● Work instructions: Take the line that contains "This screenshot has" and each line after it to the end of the data below, and set them down exactly, omitting pictures.

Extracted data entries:

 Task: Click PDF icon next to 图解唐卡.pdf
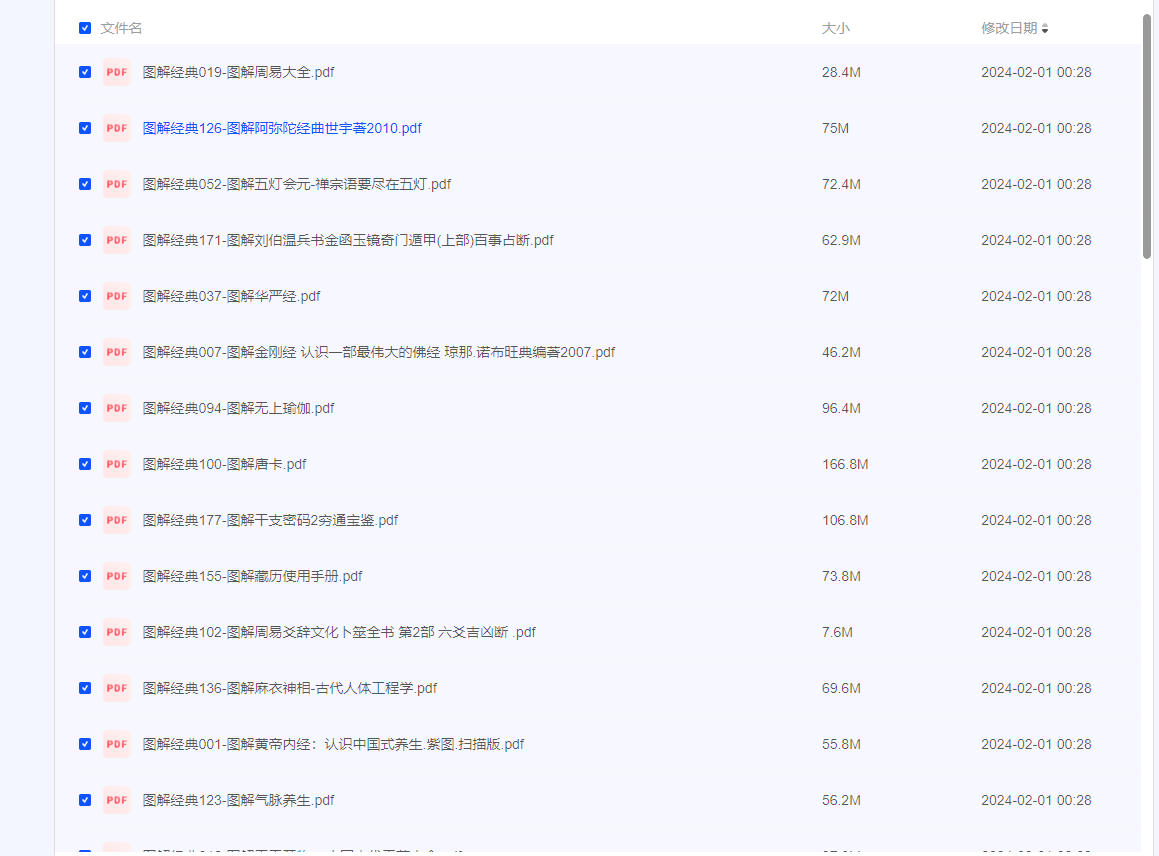click(x=117, y=464)
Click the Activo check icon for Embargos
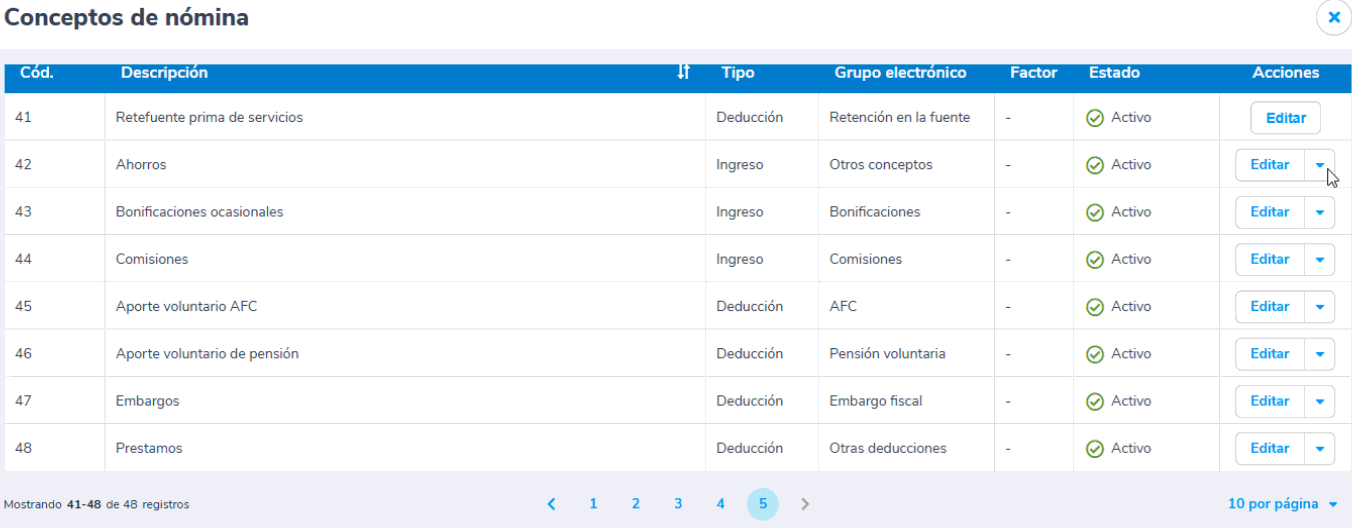The image size is (1352, 528). [x=1095, y=401]
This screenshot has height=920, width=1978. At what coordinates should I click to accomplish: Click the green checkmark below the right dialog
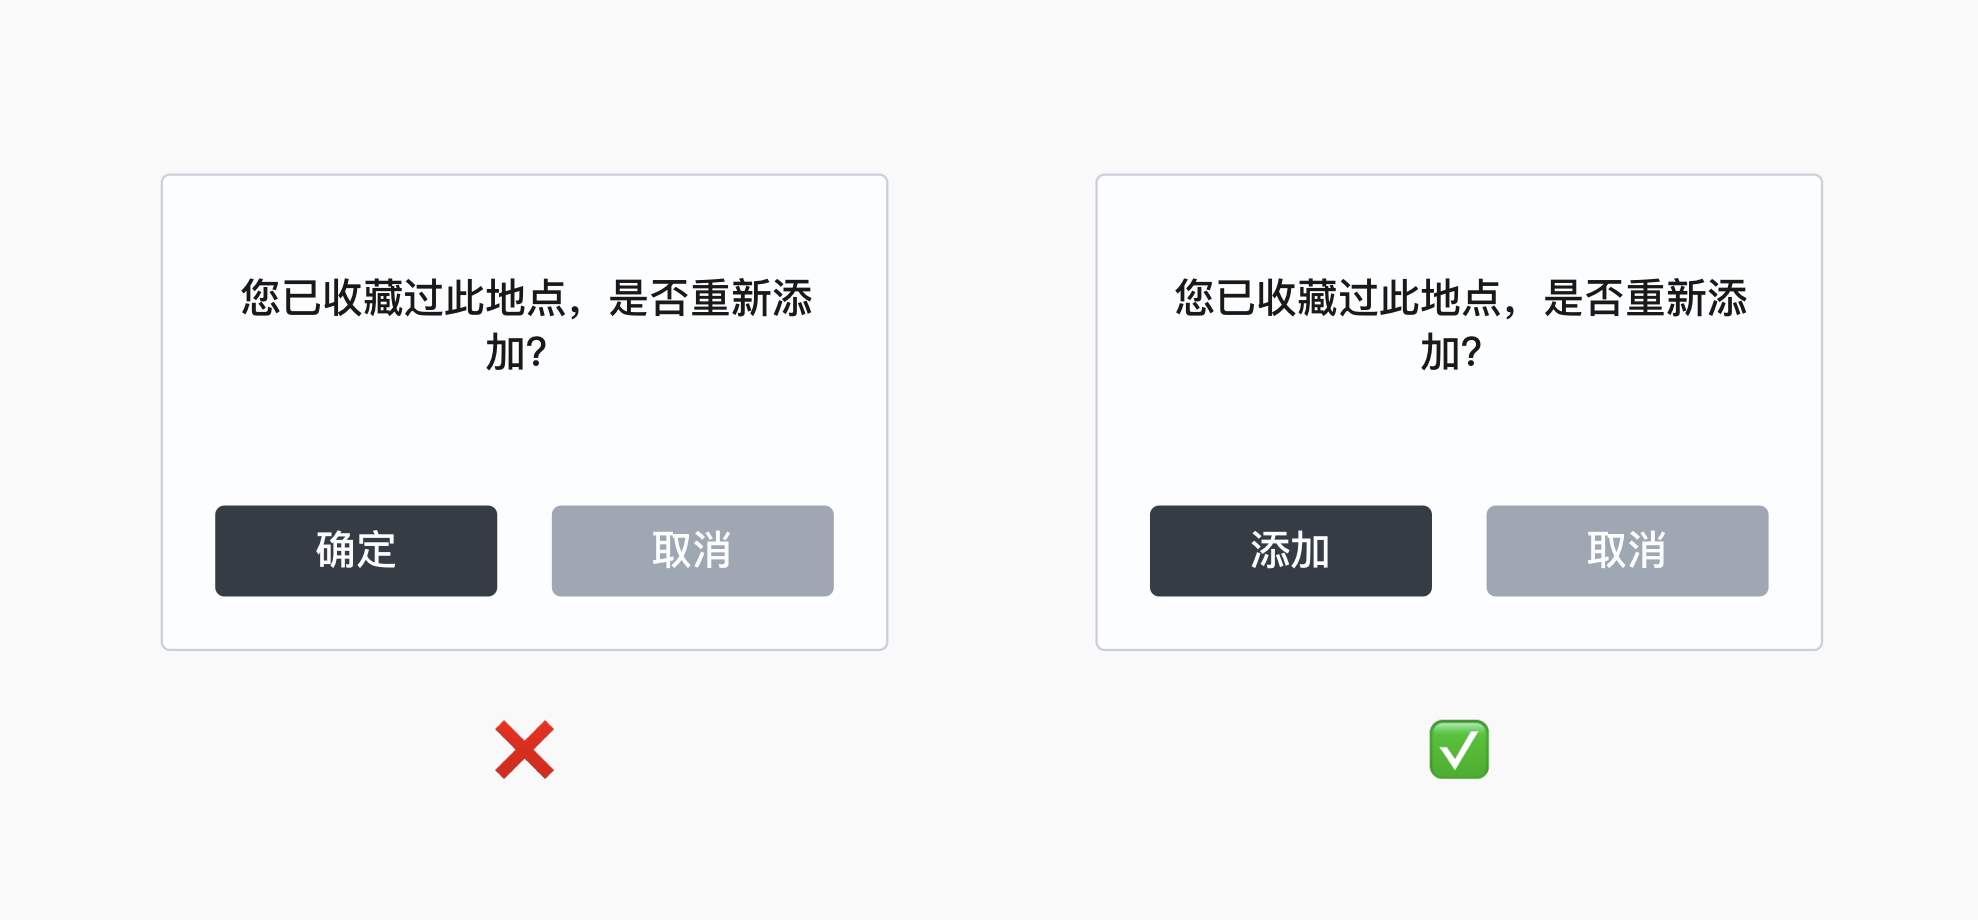point(1461,750)
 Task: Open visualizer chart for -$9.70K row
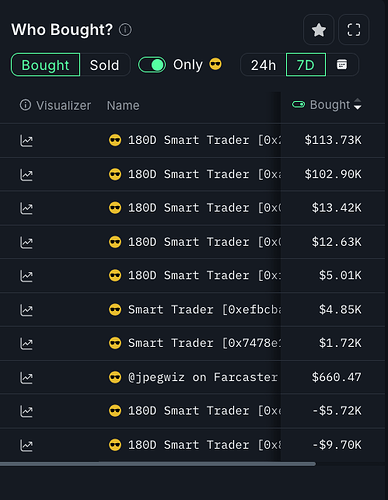coord(26,445)
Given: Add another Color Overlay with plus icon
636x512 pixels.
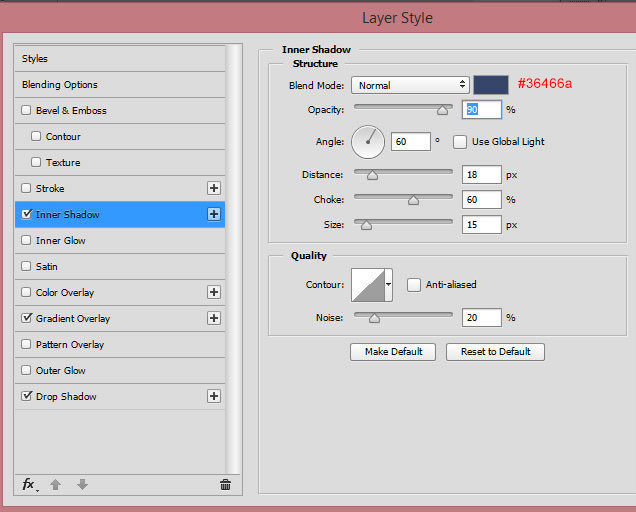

● Result of this task:
This screenshot has height=920, width=1978. At what coordinates should I click to accomplish: Click the green checkmark below the right dialog
point(1461,750)
 Task: Open visualizer chart for -$9.70K row
coord(26,445)
Given: Add another Color Overlay with plus icon
636x512 pixels.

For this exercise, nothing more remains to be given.